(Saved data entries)
-*-*-

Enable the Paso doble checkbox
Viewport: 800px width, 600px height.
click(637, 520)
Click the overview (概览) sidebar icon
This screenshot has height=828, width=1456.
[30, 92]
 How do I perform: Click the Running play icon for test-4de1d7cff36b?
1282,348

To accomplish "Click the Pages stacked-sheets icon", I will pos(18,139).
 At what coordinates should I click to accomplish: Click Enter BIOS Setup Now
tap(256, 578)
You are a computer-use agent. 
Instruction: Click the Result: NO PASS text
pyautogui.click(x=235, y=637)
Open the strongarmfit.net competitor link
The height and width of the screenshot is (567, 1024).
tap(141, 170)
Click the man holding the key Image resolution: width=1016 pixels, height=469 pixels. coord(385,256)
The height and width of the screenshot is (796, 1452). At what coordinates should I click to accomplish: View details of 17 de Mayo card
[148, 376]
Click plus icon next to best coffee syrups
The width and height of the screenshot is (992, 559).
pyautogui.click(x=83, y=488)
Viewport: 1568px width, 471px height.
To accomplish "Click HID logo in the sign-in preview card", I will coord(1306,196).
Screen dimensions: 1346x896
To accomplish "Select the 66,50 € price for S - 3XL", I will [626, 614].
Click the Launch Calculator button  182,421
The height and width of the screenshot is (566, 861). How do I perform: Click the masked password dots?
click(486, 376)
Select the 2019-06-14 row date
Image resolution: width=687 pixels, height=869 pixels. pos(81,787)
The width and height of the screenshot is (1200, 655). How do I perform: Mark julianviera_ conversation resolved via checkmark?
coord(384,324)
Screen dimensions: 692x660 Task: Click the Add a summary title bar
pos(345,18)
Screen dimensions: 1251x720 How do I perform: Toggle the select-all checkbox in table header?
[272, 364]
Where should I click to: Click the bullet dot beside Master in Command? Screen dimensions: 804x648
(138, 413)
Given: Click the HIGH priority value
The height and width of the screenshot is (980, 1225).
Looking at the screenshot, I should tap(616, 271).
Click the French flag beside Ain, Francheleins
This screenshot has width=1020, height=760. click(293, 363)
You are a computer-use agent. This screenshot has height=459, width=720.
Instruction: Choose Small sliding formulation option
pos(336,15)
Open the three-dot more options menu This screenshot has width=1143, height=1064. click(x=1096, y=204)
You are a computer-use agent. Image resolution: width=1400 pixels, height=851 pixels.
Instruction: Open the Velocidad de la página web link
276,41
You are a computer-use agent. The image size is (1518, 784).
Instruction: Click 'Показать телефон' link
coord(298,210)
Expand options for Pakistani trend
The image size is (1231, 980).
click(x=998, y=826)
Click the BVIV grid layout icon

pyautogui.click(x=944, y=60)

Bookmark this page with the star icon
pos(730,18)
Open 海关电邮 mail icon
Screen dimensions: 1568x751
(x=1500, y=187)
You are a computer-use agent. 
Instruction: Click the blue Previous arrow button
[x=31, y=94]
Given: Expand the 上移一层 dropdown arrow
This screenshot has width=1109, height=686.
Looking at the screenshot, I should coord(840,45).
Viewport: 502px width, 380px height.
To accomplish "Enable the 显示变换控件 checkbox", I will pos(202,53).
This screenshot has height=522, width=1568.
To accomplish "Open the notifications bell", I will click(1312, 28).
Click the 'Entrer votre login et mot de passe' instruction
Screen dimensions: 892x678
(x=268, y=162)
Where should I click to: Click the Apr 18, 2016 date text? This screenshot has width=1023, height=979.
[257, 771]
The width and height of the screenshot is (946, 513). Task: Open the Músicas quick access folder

-*-*-

Exercise instructions ▸
Would you please set down the lines from the one with "Where should I click to: Click the Apr" to the end of the data above, exactly and without any other lines?

Exercise output ▸
Where should I click to: Click the Apr 18, 2016 date text? This screenshot has width=1023, height=979.
[257, 771]
The width and height of the screenshot is (946, 513). Task: Open the Músicas quick access folder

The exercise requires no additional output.